WHAT YOU HAVE TO DO
Without skipping a line, reproduce the entries exactly.

RECORDS SHOWN
=======
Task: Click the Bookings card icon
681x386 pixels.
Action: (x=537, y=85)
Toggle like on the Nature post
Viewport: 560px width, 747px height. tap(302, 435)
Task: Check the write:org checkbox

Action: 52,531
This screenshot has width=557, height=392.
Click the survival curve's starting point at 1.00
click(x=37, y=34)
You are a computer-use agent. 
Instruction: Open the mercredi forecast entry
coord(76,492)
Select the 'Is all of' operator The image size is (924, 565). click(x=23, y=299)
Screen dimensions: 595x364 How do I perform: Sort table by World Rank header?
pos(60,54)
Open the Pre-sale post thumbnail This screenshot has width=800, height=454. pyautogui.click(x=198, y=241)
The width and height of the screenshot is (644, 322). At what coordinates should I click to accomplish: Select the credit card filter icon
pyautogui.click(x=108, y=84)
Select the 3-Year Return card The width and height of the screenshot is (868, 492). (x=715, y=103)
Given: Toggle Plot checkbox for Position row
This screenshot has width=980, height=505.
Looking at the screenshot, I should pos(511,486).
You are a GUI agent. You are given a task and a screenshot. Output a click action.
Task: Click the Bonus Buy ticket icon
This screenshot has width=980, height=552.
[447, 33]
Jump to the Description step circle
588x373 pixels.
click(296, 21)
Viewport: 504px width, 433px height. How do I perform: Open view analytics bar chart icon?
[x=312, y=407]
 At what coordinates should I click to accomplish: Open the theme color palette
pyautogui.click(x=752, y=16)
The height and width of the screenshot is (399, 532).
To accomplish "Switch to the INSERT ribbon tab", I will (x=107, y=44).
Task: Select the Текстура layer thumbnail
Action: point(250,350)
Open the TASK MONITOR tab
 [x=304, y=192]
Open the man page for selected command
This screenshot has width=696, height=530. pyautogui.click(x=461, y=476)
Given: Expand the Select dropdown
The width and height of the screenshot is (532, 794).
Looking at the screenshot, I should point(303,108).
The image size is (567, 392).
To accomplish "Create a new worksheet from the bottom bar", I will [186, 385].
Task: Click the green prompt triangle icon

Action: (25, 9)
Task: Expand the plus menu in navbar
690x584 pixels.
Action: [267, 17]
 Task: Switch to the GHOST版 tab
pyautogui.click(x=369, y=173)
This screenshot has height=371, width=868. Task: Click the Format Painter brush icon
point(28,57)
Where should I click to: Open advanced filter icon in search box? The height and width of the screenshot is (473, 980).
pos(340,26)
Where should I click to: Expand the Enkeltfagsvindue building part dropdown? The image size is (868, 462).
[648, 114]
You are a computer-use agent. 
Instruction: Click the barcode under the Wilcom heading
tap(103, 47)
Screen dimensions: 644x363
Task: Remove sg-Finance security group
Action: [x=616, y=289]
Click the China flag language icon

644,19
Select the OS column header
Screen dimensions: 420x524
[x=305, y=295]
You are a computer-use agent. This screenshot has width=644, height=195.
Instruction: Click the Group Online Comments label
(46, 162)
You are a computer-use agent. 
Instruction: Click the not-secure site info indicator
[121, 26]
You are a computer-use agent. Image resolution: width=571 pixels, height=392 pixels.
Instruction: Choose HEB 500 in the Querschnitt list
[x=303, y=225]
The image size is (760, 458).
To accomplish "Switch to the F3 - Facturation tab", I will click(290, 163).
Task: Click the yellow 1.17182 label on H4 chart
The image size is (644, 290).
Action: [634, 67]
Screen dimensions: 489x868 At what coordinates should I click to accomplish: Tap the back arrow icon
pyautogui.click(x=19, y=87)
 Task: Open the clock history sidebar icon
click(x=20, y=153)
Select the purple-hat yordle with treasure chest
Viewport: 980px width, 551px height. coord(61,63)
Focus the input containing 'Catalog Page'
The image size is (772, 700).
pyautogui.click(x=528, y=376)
=======
ANSWER TO THE PROBLEM
Task: Click the Bookings card icon
681x386 pixels.
Action: (x=537, y=85)
Toggle like on the Nature post
Viewport: 560px width, 747px height. tap(302, 435)
Task: Check the write:org checkbox

Action: 52,531
This screenshot has width=557, height=392.
Click the survival curve's starting point at 1.00
click(x=37, y=34)
You are a computer-use agent. 
Instruction: Open the mercredi forecast entry
coord(76,492)
Select the 'Is all of' operator The image size is (924, 565). click(x=23, y=299)
Screen dimensions: 595x364 How do I perform: Sort table by World Rank header?
pos(60,54)
Open the Pre-sale post thumbnail This screenshot has width=800, height=454. pyautogui.click(x=198, y=241)
The width and height of the screenshot is (644, 322). At what coordinates should I click to accomplish: Select the credit card filter icon
pyautogui.click(x=108, y=84)
Select the 3-Year Return card The width and height of the screenshot is (868, 492). (x=715, y=103)
Given: Toggle Plot checkbox for Position row
This screenshot has width=980, height=505.
Looking at the screenshot, I should pos(511,486).
You are a GUI agent. You are given a task and a screenshot. Output a click action.
Task: Click the Bonus Buy ticket icon
This screenshot has width=980, height=552.
[447, 33]
Jump to the Description step circle
588x373 pixels.
click(296, 21)
Viewport: 504px width, 433px height. How do I perform: Open view analytics bar chart icon?
[x=312, y=407]
 At what coordinates should I click to accomplish: Open the theme color palette
pyautogui.click(x=752, y=16)
The height and width of the screenshot is (399, 532).
To accomplish "Switch to the INSERT ribbon tab", I will (x=107, y=44).
Task: Select the Текстура layer thumbnail
Action: point(250,350)
Open the TASK MONITOR tab
 [x=304, y=192]
Open the man page for selected command
This screenshot has width=696, height=530. pyautogui.click(x=461, y=476)
Given: Expand the Select dropdown
The width and height of the screenshot is (532, 794).
Looking at the screenshot, I should point(303,108).
The image size is (567, 392).
To accomplish "Create a new worksheet from the bottom bar", I will [186, 385].
Task: Click the green prompt triangle icon

Action: (25, 9)
Task: Expand the plus menu in navbar
690x584 pixels.
Action: [267, 17]
 Task: Switch to the GHOST版 tab
pyautogui.click(x=369, y=173)
This screenshot has height=371, width=868. Task: Click the Format Painter brush icon
point(28,57)
Where should I click to: Open advanced filter icon in search box? The height and width of the screenshot is (473, 980).
pos(340,26)
Where should I click to: Expand the Enkeltfagsvindue building part dropdown? The image size is (868, 462).
[648, 114]
You are a computer-use agent. 
Instruction: Click the barcode under the Wilcom heading
tap(103, 47)
Screen dimensions: 644x363
Task: Remove sg-Finance security group
Action: [x=616, y=289]
Click the China flag language icon

644,19
Select the OS column header
Screen dimensions: 420x524
[x=305, y=295]
You are a computer-use agent. This screenshot has width=644, height=195.
Instruction: Click the Group Online Comments label
(46, 162)
You are a computer-use agent. 
Instruction: Click the not-secure site info indicator
[121, 26]
You are a computer-use agent. Image resolution: width=571 pixels, height=392 pixels.
Instruction: Choose HEB 500 in the Querschnitt list
[x=303, y=225]
The image size is (760, 458).
To accomplish "Switch to the F3 - Facturation tab", I will click(290, 163).
Task: Click the yellow 1.17182 label on H4 chart
The image size is (644, 290).
Action: [634, 67]
Screen dimensions: 489x868 At what coordinates should I click to accomplish: Tap the back arrow icon
pyautogui.click(x=19, y=87)
 Task: Open the clock history sidebar icon
click(x=20, y=153)
Select the purple-hat yordle with treasure chest
Viewport: 980px width, 551px height. coord(61,63)
Focus the input containing 'Catalog Page'
The image size is (772, 700).
pyautogui.click(x=528, y=376)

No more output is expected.